▶ **Document section**:
This project is to learn -
- Non-linear units like ReLU to improve neural network model
- Build a deep neural network (with more than 1 hidden layer)
- Apply deep neural network for supervised learning and classification

**Notation**:
- Superscript $[l]$ denotes a quantity associated with the $l^{th}$ layer. 
    - Example: $a^{[L]}$ is the $L^{th}$ layer activation. $W^{[L]}$ and $b^{[L]}$ are the $L^{th}$ layer parameters.
- Superscript $(i)$ denotes a quantity associated with the $i^{th}$ example. 
    - Example: $x^{(i)}$ is the $i^{th}$ training example.
- Lowerscript $i$ denotes the $i^{th}$ entry of a vector.
    - Example: $a^{[l]}_i$ denotes the $i^{th}$ entry of the $l^{th}$ layer's activations).


## 1 - Packages

Let's first import all the nescessary packages. 
- [numpy](www.numpy.org) is the main package for scientific computing with Python.
- [matplotlib](http://matplotlib.org) is a library to plot graphs in Python.
- dnn_utils provides some necessary functions for this notebook.
- np.random.seed(1) is used to keep all the random function calls consistent. 

In [120]:
import time
import numpy as np
import h5py
import matplotlib.pyplot as plt
import scipy

from PIL import Image
from scipy import ndimage
from dnn_app_utils_v3 import *

%matplotlib inline
plt.rcParams['figure.figsize'] = (5.0, 4.0) # setting default size of plots
plt.rcParams['image.interpolation'] = 'nearest'
plt.rcParams['image.cmap'] = 'gray'

%load_ext autoreload
%autoreload 2

np.random.seed(1)

▶ **Provided data**:
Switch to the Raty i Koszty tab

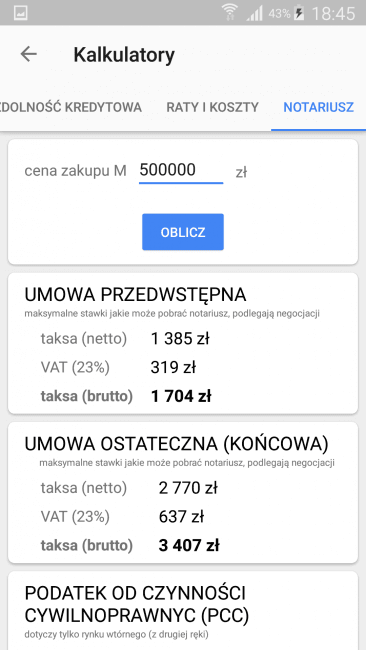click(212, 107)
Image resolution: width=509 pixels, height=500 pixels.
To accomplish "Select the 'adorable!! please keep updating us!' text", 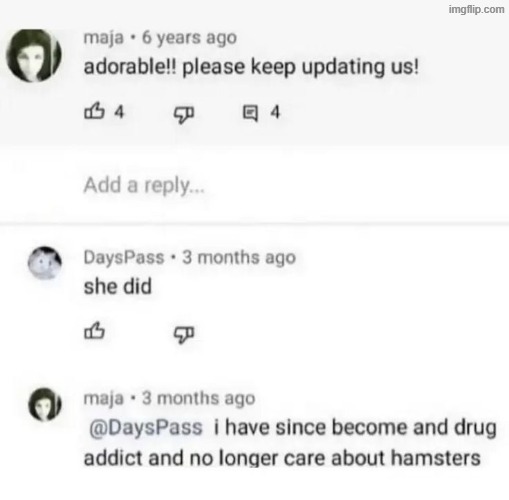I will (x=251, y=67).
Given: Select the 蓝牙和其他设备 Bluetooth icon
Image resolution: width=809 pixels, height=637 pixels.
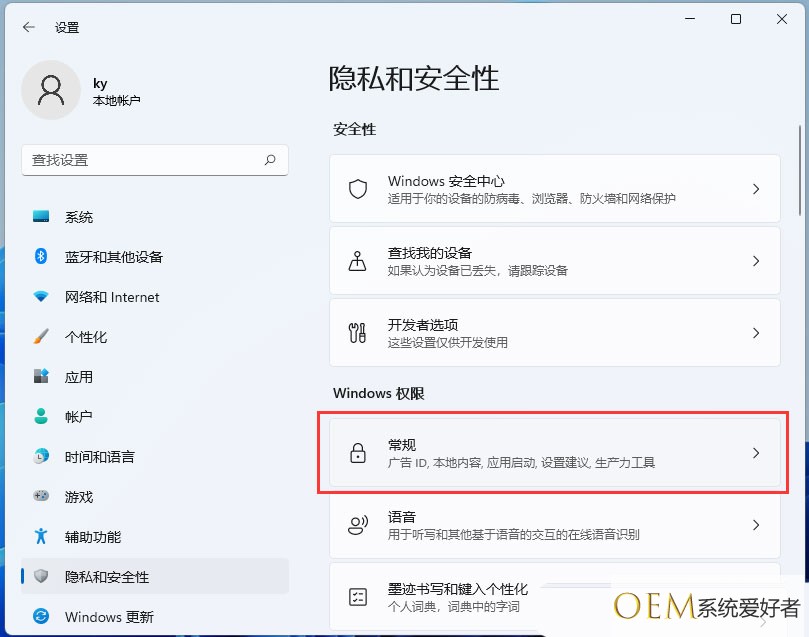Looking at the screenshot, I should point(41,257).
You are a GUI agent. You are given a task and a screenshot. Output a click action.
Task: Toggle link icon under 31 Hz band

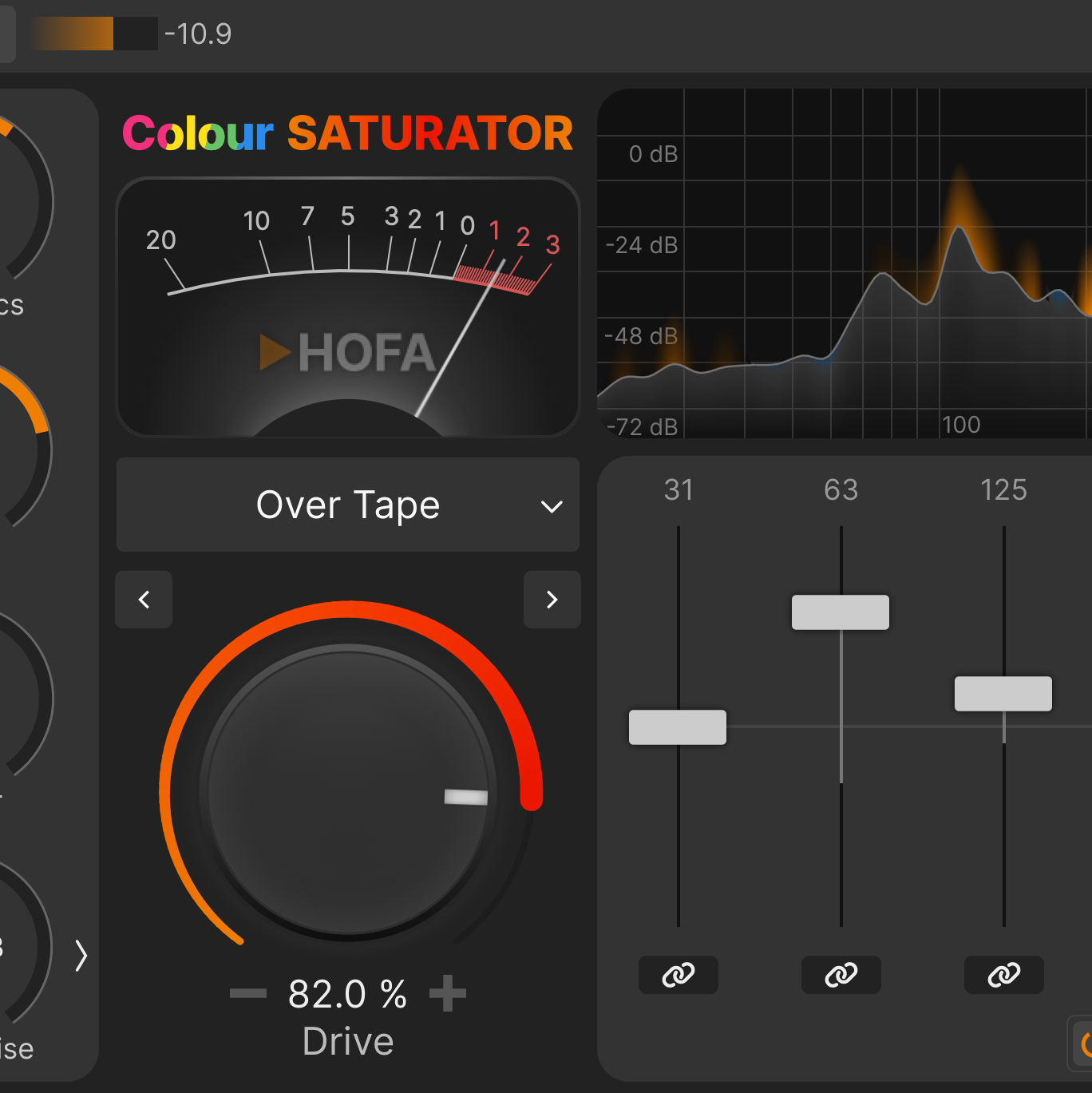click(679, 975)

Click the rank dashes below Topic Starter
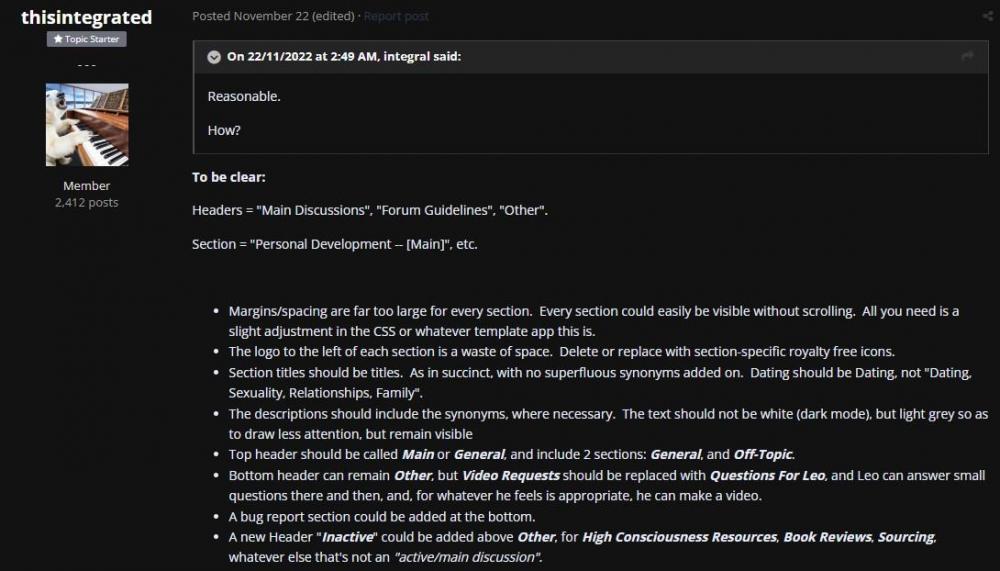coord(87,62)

▶ **Given exercise**:
Update the passage of the deep neural network notebook above between "- [numpy](www.numpy.org) is" and "for this notebook.", inclusive, so that "scientific computing" becomes "numerical computing".

▶ **The response**:
- [numpy](www.numpy.org) is the main package for numerical computing with Python.
- [matplotlib](http://matplotlib.org) is a library to plot graphs in Python.
- dnn_utils provides some necessary functions for this notebook.